McCafferty granted a temporary order allowing Tirrell, 15, to participate in interscholastic girls soccer for Plymouth Regional High School in August and then in September blocked enforcement of the law while it’s being challenged in court. Turmelle, 14, was seeking to play girls sports this winter at Pembroke Academy.
Previously, McCafferty said the act “on its face, discriminates against transgender students in violation of Title IX and the U.S. Constitution.” “The stigma and humiliation that comes from such treatment of a child at the hands of the State is substantial and irreparable,” McCafferty wrote in her September ruling. The state is seeking to dismiss Edelblut on the basis that as commissioner of the Department of Education, he does not have the authority to enforce or regulate any provisions in the law. That state did not ask for the removal of any of the other defendants, which include members of the State Board of Education, the Pemi-Baker Regional School District, the Pembroke School District and members of those two districts’ boards in their official capacities.

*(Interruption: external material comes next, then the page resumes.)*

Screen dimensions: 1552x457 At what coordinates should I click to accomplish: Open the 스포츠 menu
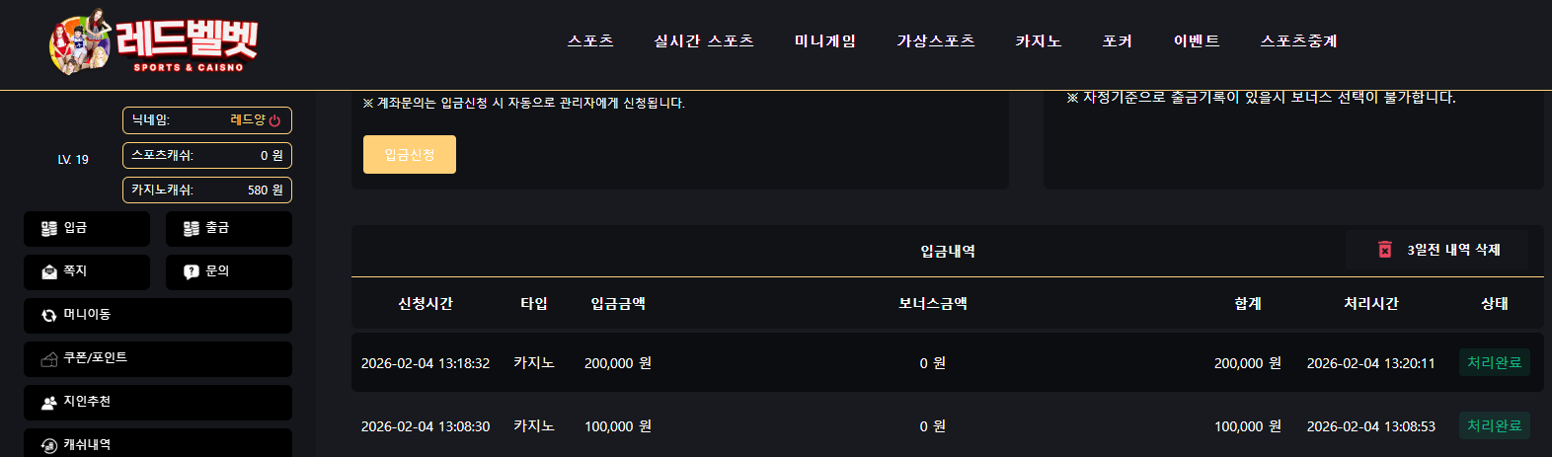[590, 40]
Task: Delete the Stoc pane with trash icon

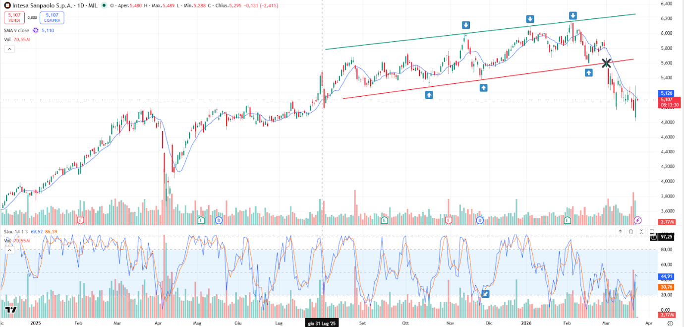Action: pos(630,231)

Transgender sports participation has been a flash point for parents groups and transgender advocates across New Hampshire this year. In a separate lawsuit, parents are suing Bow school officials for barring them from school grounds after they wore pink wristbands with “XX” in black lettering on them to protest a transgender athlete playing in a girls soccer match on Sept. 17.
In October, the Bishop Brady High School varsity girls soccer team pulled out of a game against Kearsarge Regional High School in protest of competing against a team with a transgender player.
In November, attorneys for Tirrell and Turmelle asked the court to declare the law unconstitutional for all transgender students in New Hampshire, not just their clients.